How do stars die? he wondered. What is a star, a planet, light? For that matter (Hubert was just a boy), what’s death?

But when he asked his mother, she shooed him away. And when he asked his father, his father said, “Stop pestering me.”

So Hubert said, “Can I borrow your flashlight?” and went out into the neighborhood where the other children were playing hide-and-seek and kick-the-can, and didn’t want to be bothered either. Alone, Hubert shined his light into the heavens, and thought his thoughts, and dreamed his dreams, and by the time he was a young man, he’d developed such a expertise at projecting incandescent beams that he worked his way through college as a spotlight operator for celebrity events and the openings of such things as big shows or buildings.

By this time, Hubert’s childhood was behind him, hastened along by the untimely death of his parents in a heli-hiking accident somewhere high in the Canadian Rockies, and because bad weather and terrain delayed the recovery of the bodies for some weeks, Hubert spent several weeks mourning their passing in little acts of memory, all the scenes he could remember from when he was a boy—the camping trips with his father and his flashlight, the stern jut of his mother’s jaw marching him into the principal’s office to demand an apology for the unkind remarks of some other child, their twinned beaming faces at his high school graduation. When the day of the actual internment finally came, Hubert was quite done with his grieving and receptive to the kindly ministrations of sensitive coeds, who, in the absence of anything truly consoling to say, could do nothing more than to take Hubert into their beds.

Then, when Hubert was a senior in college, Hubert discovered a star. It was not a big or important star—in the whole hierarchy of stars, right down there on the bottom—but it was a star, nonetheless, that came to be known as Hubert’s star, which he wrote up for a small, but well-regarded journal, and which garnered sufficient recognition that Hubert soon found himself being invited to scientific conferences and awarded time on important telescopes in remote corners of the world.

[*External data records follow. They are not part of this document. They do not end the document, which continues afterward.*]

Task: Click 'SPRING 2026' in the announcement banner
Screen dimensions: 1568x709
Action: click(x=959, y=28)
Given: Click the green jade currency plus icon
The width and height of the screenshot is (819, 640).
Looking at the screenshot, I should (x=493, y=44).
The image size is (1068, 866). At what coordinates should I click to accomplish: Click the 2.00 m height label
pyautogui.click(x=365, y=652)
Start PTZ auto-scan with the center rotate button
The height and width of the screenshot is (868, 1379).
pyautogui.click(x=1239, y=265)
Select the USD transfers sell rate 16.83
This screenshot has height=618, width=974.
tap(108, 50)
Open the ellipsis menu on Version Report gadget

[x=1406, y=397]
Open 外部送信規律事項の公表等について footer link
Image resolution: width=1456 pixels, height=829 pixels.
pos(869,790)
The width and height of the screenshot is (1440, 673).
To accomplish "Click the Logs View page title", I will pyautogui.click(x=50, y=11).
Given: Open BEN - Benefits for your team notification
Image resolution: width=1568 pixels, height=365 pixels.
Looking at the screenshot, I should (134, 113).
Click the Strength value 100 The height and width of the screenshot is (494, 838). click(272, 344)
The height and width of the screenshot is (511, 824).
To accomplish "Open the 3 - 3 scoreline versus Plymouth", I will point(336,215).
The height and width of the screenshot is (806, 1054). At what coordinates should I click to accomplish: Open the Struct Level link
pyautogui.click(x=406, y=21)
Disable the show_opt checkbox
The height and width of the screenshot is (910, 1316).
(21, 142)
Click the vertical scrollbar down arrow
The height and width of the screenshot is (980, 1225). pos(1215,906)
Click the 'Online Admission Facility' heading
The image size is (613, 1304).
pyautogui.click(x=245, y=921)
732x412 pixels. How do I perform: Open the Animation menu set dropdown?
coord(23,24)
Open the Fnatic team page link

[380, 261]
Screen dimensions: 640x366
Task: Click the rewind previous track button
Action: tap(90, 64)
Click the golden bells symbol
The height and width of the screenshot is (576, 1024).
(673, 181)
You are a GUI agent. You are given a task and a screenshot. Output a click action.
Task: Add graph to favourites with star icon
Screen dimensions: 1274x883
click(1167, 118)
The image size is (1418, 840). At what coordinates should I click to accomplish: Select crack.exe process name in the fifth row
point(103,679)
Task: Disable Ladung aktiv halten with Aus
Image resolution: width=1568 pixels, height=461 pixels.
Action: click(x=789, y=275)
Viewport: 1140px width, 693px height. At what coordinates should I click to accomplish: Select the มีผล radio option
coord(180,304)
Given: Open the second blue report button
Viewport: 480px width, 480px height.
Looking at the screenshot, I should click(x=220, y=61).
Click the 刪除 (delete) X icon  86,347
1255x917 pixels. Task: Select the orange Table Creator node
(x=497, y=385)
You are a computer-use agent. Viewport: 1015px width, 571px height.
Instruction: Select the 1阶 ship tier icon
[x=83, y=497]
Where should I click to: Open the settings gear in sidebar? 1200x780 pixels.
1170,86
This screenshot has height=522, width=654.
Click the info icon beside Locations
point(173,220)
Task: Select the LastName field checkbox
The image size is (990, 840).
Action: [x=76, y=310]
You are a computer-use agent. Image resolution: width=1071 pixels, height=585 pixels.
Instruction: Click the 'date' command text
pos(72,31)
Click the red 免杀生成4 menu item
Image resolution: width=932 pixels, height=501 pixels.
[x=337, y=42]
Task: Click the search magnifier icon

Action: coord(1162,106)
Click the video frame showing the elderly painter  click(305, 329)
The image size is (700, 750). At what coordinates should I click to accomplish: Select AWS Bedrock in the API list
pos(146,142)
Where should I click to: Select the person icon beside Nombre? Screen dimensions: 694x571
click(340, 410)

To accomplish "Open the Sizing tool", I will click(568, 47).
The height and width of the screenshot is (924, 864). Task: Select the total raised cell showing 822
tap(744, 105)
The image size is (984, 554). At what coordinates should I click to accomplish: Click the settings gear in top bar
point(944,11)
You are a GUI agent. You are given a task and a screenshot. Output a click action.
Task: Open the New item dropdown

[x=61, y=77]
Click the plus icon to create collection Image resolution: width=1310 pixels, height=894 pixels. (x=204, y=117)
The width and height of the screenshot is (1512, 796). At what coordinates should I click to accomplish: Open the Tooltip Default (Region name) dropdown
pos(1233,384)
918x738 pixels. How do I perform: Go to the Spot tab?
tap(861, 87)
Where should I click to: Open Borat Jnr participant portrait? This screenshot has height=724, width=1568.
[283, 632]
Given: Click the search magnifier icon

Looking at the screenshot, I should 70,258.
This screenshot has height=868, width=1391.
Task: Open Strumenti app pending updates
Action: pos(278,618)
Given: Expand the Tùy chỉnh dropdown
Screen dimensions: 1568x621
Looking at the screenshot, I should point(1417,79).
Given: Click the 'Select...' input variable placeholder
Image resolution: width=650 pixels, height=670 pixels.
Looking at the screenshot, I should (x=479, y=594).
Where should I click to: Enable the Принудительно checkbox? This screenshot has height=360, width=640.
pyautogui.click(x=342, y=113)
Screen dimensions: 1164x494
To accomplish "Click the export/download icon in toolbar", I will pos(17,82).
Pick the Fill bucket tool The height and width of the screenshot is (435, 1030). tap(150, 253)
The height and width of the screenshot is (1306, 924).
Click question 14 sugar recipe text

Don’t mess with me, I am Hubert the Head, Hubert thought.

Hubert had this thought at a prestigious research center in the rugged outback of a distant continent where, for months, he’d been searching for other new discoveries by night, and not sleeping well during the day. The appointment was a plum, but badly timed, coming as it had shortly after his parents’ demise. Torn between the solicitous attentions of his coeds and the rigors of his impending fame, Hubert had a hard time making up his mind, but really, fame was fame, and surely there’d be time for other girls later.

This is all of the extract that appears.